_Required work:_
Return each line below holding the string "logo".

_Task inputs:_

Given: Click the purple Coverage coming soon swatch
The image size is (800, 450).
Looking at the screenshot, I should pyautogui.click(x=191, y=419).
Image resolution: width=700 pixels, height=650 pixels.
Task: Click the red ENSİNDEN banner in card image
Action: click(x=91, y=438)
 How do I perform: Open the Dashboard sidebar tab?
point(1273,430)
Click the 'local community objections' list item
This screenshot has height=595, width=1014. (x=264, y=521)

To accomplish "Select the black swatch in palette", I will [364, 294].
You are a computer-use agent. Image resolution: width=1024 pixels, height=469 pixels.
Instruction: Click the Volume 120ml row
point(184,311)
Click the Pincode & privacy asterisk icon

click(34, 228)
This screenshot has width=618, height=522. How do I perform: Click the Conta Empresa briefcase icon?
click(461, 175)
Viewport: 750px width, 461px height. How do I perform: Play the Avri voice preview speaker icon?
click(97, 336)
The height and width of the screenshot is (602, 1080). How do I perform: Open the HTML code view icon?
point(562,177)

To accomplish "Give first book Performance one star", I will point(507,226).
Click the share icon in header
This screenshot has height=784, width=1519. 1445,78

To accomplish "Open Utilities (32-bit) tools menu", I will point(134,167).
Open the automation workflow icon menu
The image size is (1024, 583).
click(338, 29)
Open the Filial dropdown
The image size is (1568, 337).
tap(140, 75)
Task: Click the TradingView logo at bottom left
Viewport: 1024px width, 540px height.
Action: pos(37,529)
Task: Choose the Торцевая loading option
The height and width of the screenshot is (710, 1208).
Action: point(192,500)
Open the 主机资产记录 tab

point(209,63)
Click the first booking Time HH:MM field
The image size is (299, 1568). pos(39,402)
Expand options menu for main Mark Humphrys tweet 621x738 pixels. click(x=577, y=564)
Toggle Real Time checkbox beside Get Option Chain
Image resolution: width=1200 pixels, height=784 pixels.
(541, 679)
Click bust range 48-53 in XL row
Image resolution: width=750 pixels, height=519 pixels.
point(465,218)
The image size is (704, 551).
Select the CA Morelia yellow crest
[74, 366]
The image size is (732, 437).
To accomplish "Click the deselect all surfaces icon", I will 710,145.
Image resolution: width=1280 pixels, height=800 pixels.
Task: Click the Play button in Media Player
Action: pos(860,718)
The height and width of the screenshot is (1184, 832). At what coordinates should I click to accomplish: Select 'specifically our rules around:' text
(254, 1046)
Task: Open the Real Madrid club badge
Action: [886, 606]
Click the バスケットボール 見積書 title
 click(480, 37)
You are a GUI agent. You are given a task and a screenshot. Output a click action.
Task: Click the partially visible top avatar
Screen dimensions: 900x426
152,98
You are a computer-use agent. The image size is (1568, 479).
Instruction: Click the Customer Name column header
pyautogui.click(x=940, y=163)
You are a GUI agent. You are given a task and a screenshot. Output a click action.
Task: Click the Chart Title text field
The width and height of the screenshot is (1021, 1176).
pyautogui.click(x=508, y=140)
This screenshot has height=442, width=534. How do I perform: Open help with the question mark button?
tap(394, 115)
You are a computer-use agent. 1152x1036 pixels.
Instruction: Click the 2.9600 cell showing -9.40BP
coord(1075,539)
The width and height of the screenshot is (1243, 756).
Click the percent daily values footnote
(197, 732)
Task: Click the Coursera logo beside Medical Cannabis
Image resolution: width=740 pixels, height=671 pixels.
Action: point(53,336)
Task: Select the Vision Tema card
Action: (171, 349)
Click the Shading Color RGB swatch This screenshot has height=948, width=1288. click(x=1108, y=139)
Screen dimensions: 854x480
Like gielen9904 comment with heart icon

_Reply to the task:_
Task: Click the TradingView logo at bottom left
Task: Click the Coursera logo beside Medical Cannabis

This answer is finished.